Many teenagers' goals revolve around finding someone to buy them their next eight-pack.
But some teens have loftier ambitions, like risking storms, squalls and potentially deranged cabinmates to sail across the Atlantic. With the help of Seastar, a local non-profit organization, 47 youth will spend a month at sea aboard tall ships participating in the Tall Ship Atlantic Challenge.
"Sail training is an educational experience so, somewhat like tuition fees, the berths aboard ship are purchased on behalf of the participant," explains Bailey Davis, communications spokesperson for Seastar. The organization provides bursaries for young people who want the chance to gain sailing experience at the hands of professional crew members, with a focus on funding at-risk and disadvantaged youth as well as youth from diverse socio-economic and ethnic backgrounds.

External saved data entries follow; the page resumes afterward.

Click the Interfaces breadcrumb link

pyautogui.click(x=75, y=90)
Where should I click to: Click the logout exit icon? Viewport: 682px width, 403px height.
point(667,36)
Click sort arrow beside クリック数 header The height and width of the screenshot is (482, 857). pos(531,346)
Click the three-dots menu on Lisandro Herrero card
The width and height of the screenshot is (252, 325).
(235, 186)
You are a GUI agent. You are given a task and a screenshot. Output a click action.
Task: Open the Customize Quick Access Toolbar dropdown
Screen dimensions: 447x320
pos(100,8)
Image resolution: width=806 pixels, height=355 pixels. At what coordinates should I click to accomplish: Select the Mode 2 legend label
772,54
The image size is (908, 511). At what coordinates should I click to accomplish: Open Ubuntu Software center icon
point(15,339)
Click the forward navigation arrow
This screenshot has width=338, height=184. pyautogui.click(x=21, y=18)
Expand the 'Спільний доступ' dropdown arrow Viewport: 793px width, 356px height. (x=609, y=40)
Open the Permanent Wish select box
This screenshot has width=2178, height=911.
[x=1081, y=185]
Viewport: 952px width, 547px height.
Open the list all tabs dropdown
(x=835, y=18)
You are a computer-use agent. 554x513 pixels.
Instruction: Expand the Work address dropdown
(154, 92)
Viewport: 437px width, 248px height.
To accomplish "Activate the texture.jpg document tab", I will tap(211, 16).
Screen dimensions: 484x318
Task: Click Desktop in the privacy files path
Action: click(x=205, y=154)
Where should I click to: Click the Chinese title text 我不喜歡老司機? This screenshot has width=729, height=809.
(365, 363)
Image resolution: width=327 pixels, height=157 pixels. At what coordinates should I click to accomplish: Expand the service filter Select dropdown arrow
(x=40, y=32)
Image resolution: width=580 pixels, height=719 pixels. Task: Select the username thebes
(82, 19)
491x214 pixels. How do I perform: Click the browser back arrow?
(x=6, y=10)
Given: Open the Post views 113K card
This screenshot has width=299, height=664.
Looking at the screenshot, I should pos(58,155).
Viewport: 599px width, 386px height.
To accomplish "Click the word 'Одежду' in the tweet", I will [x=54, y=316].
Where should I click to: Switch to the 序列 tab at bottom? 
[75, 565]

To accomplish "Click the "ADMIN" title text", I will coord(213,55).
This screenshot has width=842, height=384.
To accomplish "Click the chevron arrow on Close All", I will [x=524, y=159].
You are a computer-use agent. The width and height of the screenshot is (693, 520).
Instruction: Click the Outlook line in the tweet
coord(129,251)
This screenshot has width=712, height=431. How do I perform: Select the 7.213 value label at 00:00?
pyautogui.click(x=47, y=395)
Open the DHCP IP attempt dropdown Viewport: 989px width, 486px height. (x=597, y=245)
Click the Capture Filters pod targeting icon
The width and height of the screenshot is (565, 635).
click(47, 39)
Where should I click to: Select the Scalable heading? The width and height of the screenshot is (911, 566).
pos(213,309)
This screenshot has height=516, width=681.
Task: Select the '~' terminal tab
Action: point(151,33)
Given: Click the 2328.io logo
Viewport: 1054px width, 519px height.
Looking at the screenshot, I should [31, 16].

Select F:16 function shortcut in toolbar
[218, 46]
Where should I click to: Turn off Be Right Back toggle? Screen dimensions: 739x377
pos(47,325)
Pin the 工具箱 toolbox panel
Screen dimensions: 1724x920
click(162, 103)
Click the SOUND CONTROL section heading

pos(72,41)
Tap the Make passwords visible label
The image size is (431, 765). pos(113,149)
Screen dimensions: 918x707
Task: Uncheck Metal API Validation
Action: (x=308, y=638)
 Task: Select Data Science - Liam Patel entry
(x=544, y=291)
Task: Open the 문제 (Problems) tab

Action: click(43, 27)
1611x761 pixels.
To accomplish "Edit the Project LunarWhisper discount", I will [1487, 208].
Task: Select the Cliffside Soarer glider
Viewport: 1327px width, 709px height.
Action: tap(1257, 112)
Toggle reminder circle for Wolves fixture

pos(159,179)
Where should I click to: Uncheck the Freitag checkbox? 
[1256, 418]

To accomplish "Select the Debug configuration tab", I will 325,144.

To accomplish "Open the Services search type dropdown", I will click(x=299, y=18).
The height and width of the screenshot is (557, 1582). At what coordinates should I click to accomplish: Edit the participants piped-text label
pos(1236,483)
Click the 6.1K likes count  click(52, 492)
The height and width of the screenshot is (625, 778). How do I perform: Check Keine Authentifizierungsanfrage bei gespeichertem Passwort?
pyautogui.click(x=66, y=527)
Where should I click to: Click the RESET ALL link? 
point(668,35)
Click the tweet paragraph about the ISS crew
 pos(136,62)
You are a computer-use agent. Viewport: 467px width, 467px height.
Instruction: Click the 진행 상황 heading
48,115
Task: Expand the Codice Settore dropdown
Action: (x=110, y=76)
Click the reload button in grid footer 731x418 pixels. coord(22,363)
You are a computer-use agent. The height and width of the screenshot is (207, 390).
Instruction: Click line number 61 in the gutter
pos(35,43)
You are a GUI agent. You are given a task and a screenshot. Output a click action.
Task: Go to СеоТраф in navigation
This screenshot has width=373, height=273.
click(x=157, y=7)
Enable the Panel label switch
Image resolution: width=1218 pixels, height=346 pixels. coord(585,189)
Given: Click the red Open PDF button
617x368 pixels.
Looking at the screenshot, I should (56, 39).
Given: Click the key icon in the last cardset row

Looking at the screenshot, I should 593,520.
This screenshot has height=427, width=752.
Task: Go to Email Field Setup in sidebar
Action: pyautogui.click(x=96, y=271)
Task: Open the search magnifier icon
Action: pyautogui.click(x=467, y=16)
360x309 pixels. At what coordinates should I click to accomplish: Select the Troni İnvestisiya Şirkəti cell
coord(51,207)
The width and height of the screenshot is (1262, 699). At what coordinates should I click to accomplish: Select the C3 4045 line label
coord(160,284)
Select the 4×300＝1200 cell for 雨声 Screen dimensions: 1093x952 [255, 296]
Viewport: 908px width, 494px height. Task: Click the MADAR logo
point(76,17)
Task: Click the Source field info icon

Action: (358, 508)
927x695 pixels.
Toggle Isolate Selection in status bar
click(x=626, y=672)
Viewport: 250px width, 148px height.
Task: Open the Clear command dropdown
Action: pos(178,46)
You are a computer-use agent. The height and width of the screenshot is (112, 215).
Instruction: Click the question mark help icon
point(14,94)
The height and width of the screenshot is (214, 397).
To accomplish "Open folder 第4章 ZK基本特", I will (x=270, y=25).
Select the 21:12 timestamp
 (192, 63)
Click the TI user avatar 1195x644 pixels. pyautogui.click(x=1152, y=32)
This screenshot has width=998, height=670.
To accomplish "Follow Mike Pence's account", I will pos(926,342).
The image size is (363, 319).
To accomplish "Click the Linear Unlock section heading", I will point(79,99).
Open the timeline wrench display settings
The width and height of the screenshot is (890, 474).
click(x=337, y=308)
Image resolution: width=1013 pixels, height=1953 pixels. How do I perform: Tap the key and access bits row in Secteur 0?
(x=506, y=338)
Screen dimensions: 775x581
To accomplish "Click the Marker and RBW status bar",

Eighteen-year-old Adam Stacey will travel from Halifax to Belfast aboard the Concordia this summer. Stacey lives at home with his family in Stellarton (he asserts he's "not a loser," as he's only just graduated from high school). He's been poring over a guide book about Belfast, which he's excited to explore after his voyage.
Stacey enjoyed the "the tight-knit community" of about 40 people on the Concordia, which he's already sailed aboard in Atlantic Canada last summer, through Seastar's pilot program.
He does anticipate challenges, though. "Your life becomes running that ship and there's no cell phone or internet or any of that," he says. "It's difficult to adjust from life on land to life at sea."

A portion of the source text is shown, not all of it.